▶ Objective
Can you print the lines below word for word, leaving out the pictures?

━━━━

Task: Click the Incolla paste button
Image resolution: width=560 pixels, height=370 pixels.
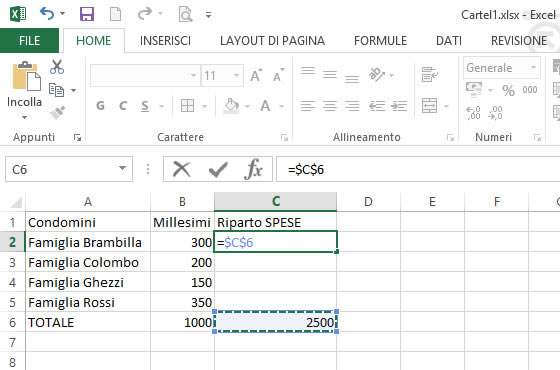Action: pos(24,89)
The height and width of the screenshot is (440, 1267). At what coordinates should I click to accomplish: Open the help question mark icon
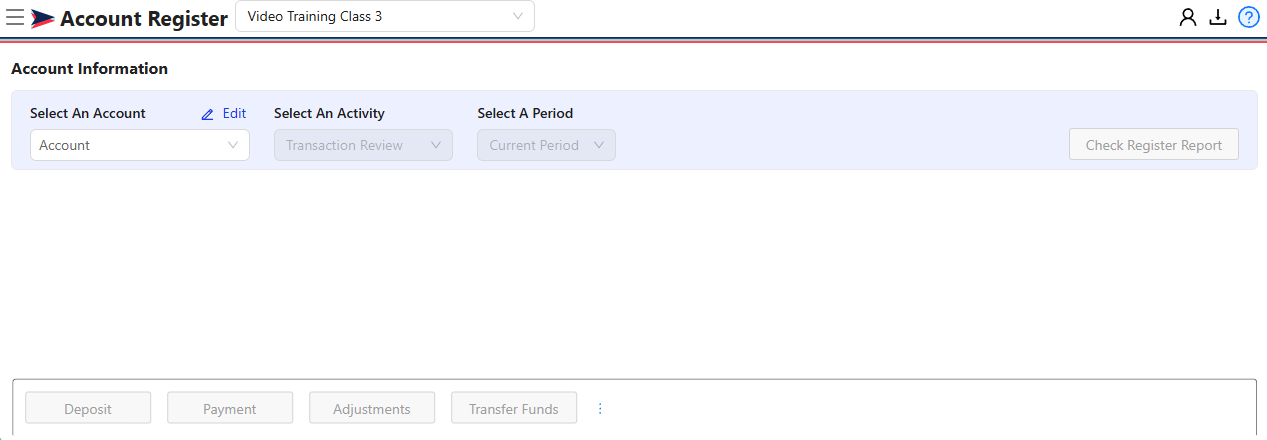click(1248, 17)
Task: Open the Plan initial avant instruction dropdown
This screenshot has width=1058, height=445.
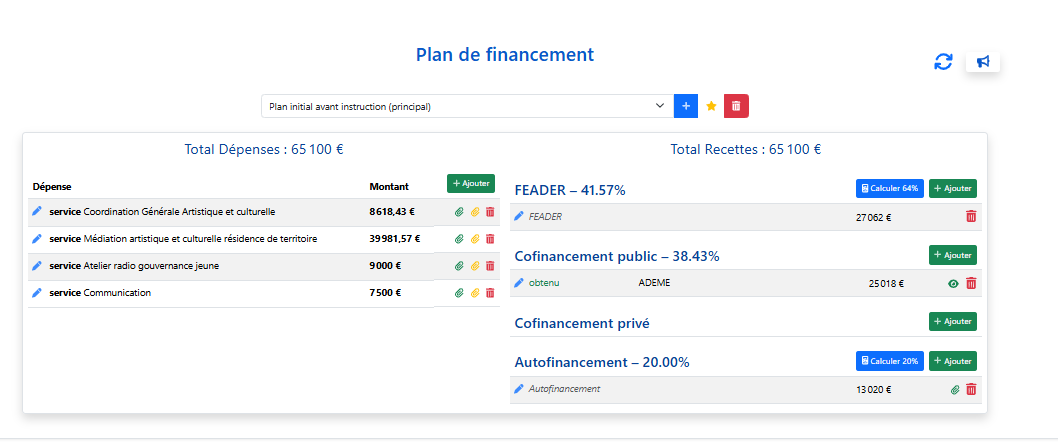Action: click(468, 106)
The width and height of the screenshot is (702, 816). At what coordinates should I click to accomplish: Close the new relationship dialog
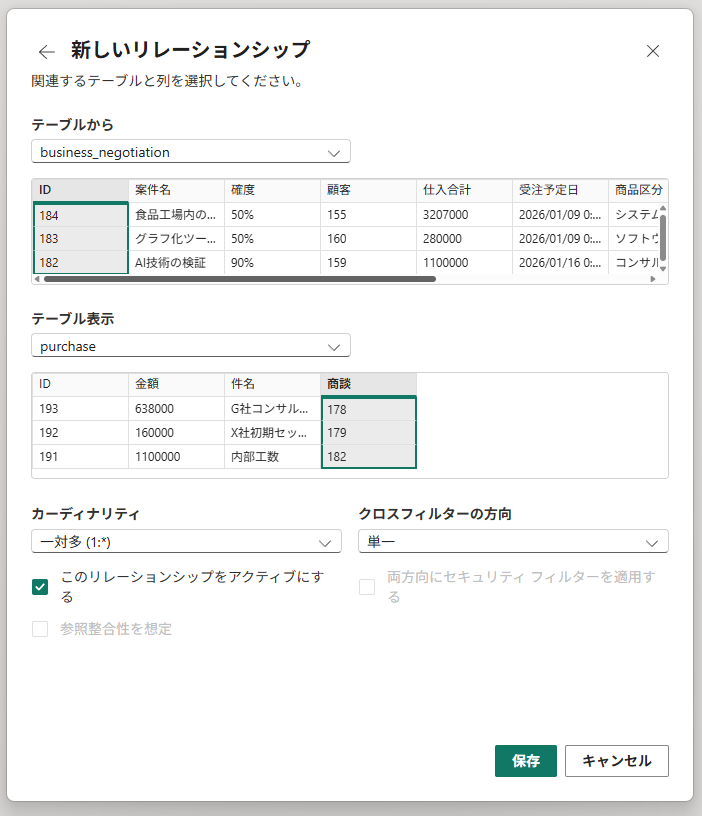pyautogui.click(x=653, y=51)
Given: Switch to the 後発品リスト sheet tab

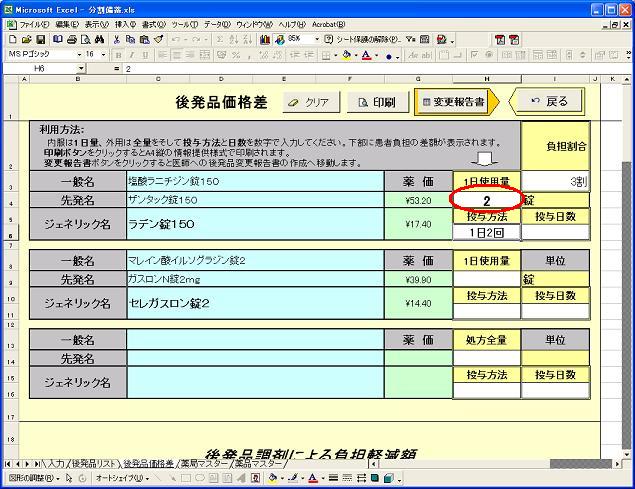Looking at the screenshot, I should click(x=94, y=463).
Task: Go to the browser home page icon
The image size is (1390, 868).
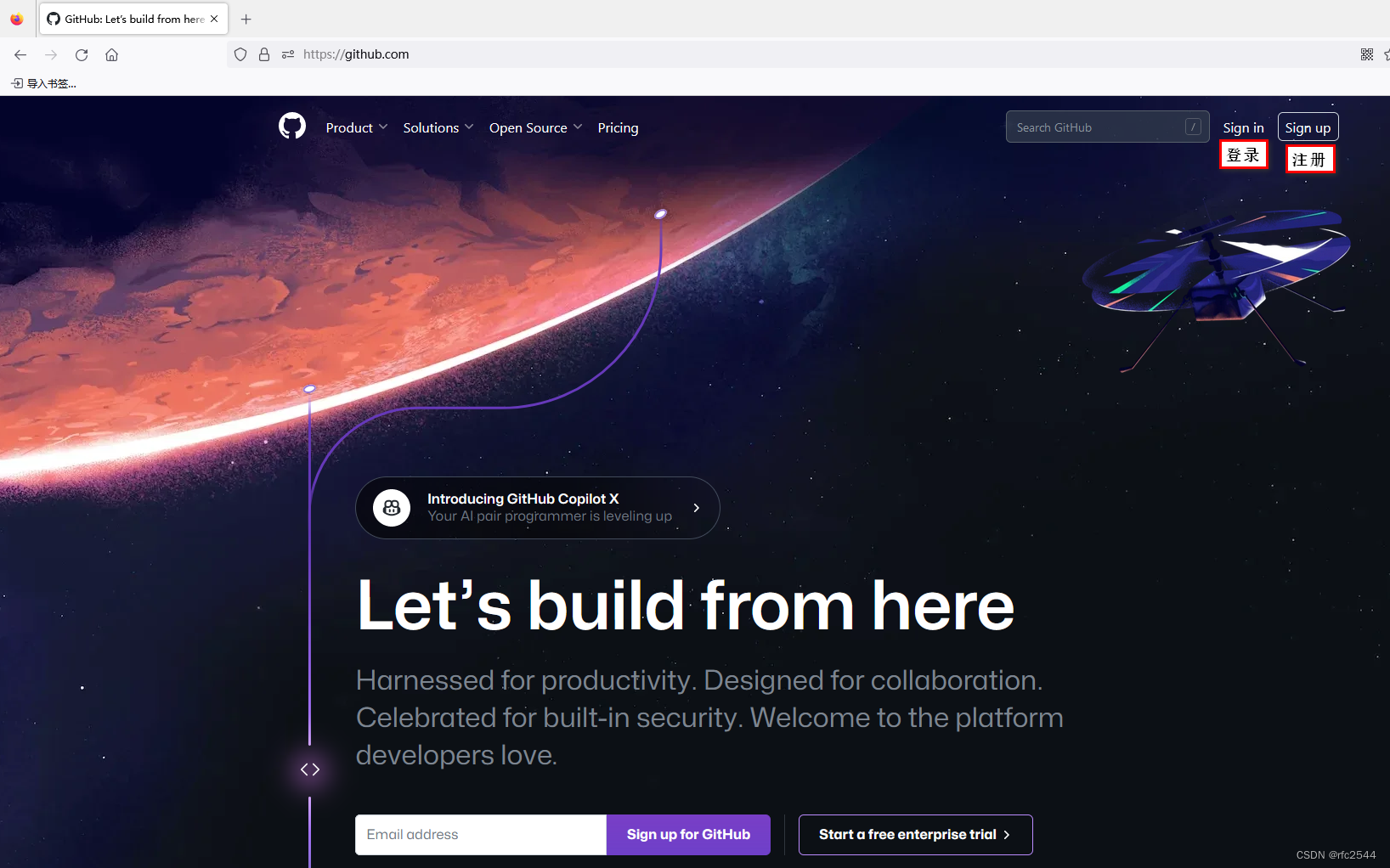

━━━━

▶ Answer to this problem
Task: Click the Incolla paste button
Image resolution: width=560 pixels, height=370 pixels.
Action: pos(24,89)
The height and width of the screenshot is (440, 1267). At what coordinates should I click to accomplish: Open the help question mark icon
click(1248, 17)
Task: Open the Plan initial avant instruction dropdown
This screenshot has width=1058, height=445.
Action: click(468, 106)
The width and height of the screenshot is (702, 816). At what coordinates should I click to accomplish: Close the new relationship dialog
pyautogui.click(x=653, y=51)
Given: Switch to the 後発品リスト sheet tab

Looking at the screenshot, I should click(x=94, y=463).
Task: Go to the browser home page icon
The image size is (1390, 868).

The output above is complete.